Refinancing debt in a high-interest-rate environment not only increases the fiscal burden but also significantly weakens the capacity of American organizations to engage in other public investments. Therefore, Trump is trying to lower U.S. Treasury yields. If American organizations need to refinance nearly $90 trillion in short-term debt at current interest rates, even a 1% spread will add a huge interest cost to the budget, further eroding fiscal sustainability. Meanwhile, the trend of money supply expansion will continue, and monetary expansion will drive the prices of risk assets upward, especially for assets like BTC that have scarcity and anti-inflation properties. As for the altcoin market, due to liquidity tightening, I have repeatedly reminded everyone that the vast majority of altcoins have returned to significantly bearish levels during the recent downturns. I believe that after experiencing one or two cycles, most friends will find that holding a bunch of altcoins will ultimately lead to losses for the majority, and it is a huge waste of time. In contrast, those who choose BTC will see a clear result. The risks in the crypto space are inherently high; surviving already surpasses a large portion of people, especially during periods of relatively tight liquidity, the altcoin market is more challenging than ever. Therefore, I always emphasize that regardless of whether you are a new or old friend, do not waste too much time on altcoins; choice is greater than effort.

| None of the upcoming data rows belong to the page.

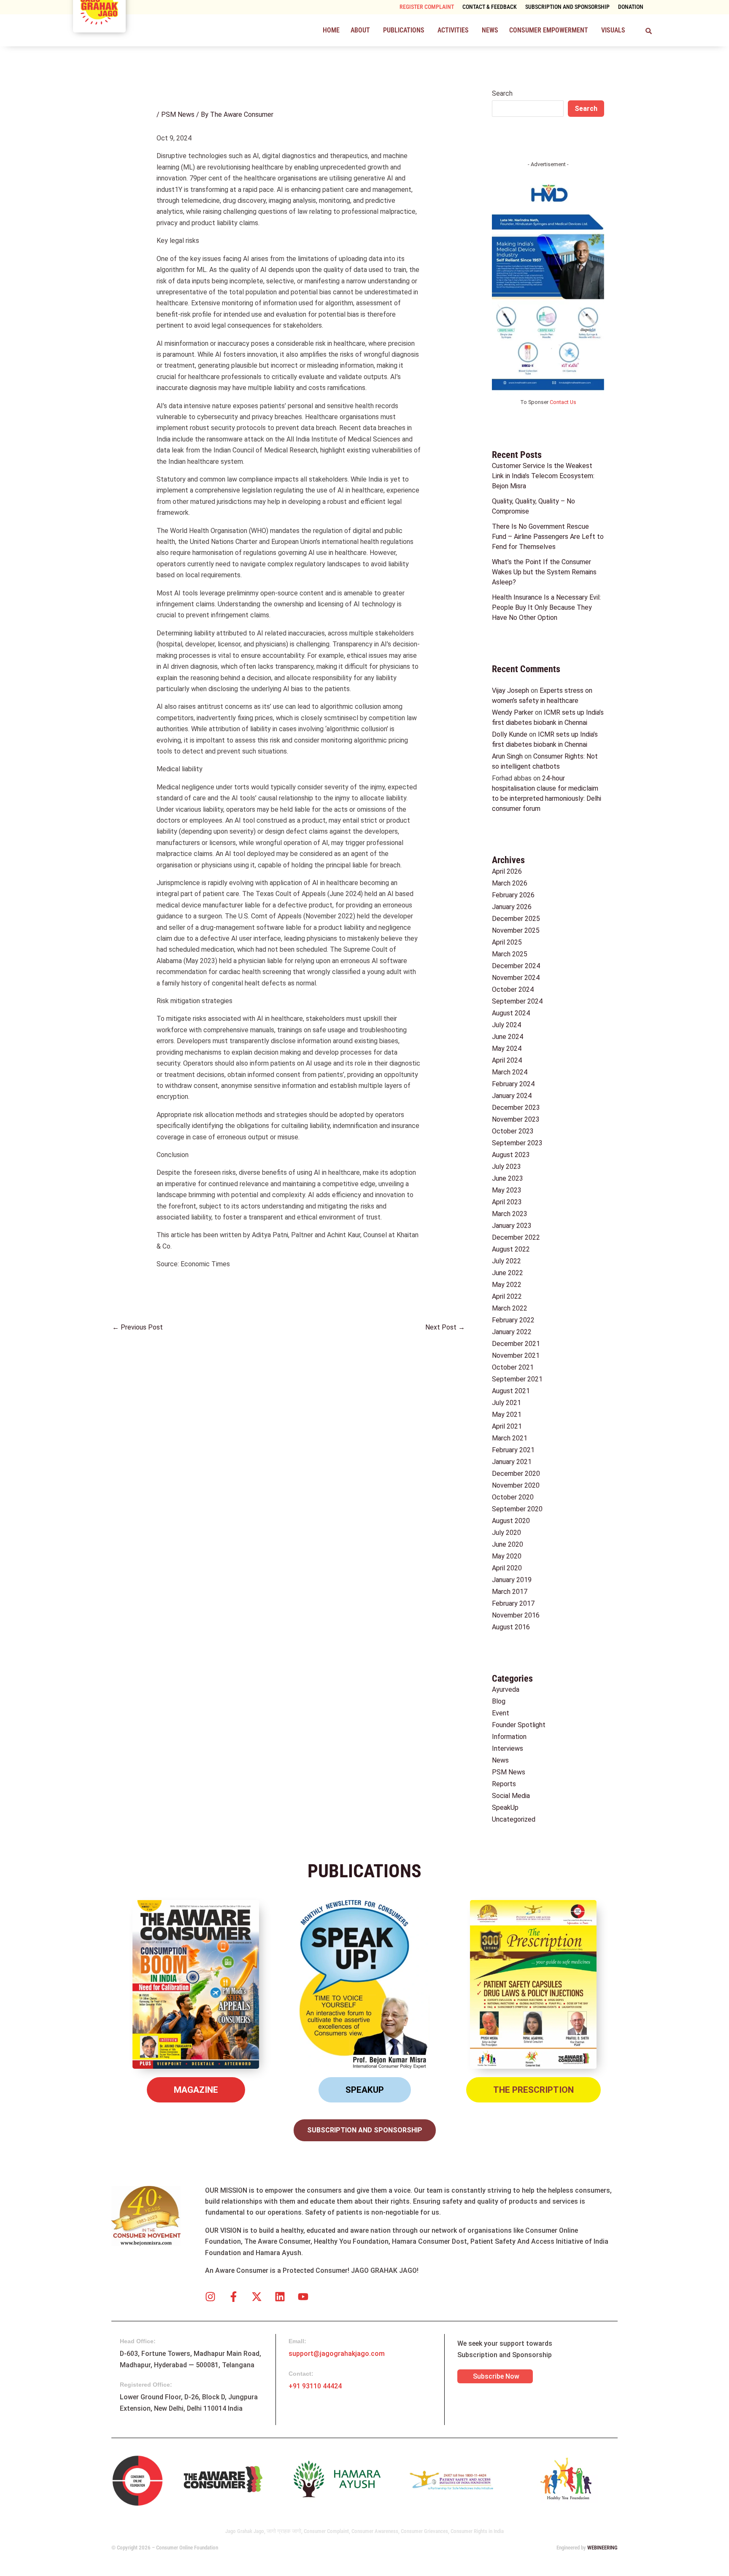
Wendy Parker (512, 712)
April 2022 (507, 1296)
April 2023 (507, 1202)
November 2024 (516, 978)
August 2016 (511, 1627)
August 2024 (511, 1013)
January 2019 (512, 1580)
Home (331, 30)
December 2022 (516, 1237)
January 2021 (512, 1462)
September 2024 (517, 1001)
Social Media (511, 1796)
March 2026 (509, 883)
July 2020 (506, 1533)
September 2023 (517, 1143)
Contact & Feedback (489, 7)
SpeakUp (505, 1807)
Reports (504, 1784)
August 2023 (511, 1155)
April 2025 (507, 942)
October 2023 (513, 1131)
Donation (630, 7)
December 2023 (516, 1108)
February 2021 (513, 1450)
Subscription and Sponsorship (567, 7)
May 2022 (506, 1285)
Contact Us (563, 402)
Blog (498, 1701)
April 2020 (507, 1568)
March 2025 (509, 954)
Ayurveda (505, 1689)
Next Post (445, 1327)
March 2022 (509, 1308)
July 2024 (506, 1025)
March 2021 (509, 1438)
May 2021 (506, 1414)
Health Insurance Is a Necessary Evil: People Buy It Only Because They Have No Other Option (546, 607)
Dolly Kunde (509, 734)
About (360, 30)
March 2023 (509, 1214)
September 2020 (517, 1509)
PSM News (177, 114)
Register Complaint (427, 7)
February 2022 (513, 1320)
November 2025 (516, 930)
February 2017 (513, 1603)
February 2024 (513, 1084)
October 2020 (513, 1497)
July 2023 (506, 1167)
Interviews (507, 1748)
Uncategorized (513, 1819)
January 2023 (512, 1226)
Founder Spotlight (518, 1725)
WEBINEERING (602, 2547)
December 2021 (516, 1344)
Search (502, 93)
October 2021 (513, 1367)
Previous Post (137, 1327)
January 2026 (512, 907)
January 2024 (512, 1096)
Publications (403, 30)
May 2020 (506, 1556)
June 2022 (507, 1273)
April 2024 (507, 1060)
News (490, 30)
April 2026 (507, 871)
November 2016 (516, 1615)
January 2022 (512, 1332)
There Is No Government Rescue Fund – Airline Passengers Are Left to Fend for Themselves (548, 536)
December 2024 (516, 966)
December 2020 (516, 1474)
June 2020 (507, 1544)
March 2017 (509, 1592)
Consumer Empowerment (548, 30)
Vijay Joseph (510, 690)
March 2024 (509, 1072)
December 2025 (516, 919)
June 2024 (507, 1037)
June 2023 (507, 1178)
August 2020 (511, 1521)
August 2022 (511, 1249)
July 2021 (506, 1403)
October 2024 (513, 989)
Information (509, 1737)
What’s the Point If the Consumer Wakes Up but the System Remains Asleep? (544, 572)
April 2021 (507, 1426)
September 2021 (517, 1379)
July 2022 (506, 1261)
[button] (361, 30)
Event (500, 1713)
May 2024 (506, 1048)
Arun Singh (507, 756)
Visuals (613, 30)
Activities (453, 30)
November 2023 (516, 1119)
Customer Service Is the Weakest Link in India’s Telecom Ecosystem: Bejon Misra (543, 476)
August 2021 (511, 1391)
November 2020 (516, 1485)
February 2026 (513, 895)
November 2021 (516, 1355)
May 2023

The trend has been discussed enough recently, and I believe friends who understand my approach have started to position themselves. However, I still need to remind everyone that risk and reward coexist. Controlling this critical point is essential to being a long-term winner in this market. Currently, from an overall structural perspective, BTC has entered a new phase. If it can completely break the downward trend line and sustain it, the injection of liquidity could drive BTC to see new highs. From my perspective, this is not difficult. Many new friends say that the threshold for BTC is relatively high. In the market, anyone discussing investment should not just talk about returns without mentioning risks; if they do, it indicates you're facing an abyss. Seeking progress steadily has always been my style. Proper position management can help survive any turmoil, while the market is uncontrollable. I cannot guarantee results but will keep everyone updated on the outcomes in my social circles, which you can check on your own. Currently, it seems that there are no more controllable options for Americans. Today's content is relatively abundant; if there are any unclear areas, feel free to communicate with me. We have many users recently, and I hope everyone can understand if response times are slow. Let's weather this bull market together!
Yi Hailun Coin: The success of investment not only depends on choosing good targets but also on when to buy and sell. Preserving principal and making good asset allocations are essential to navigating the sea of investment steadily. Life is like a long river flowing into the sea; what determines victory or defeat is never the gains and losses of one pass or one barrier, but rather the confluence of many rivers!
The article represents personal views and does not constitute any trading advice. The crypto space carries risks, and investment should be cautious!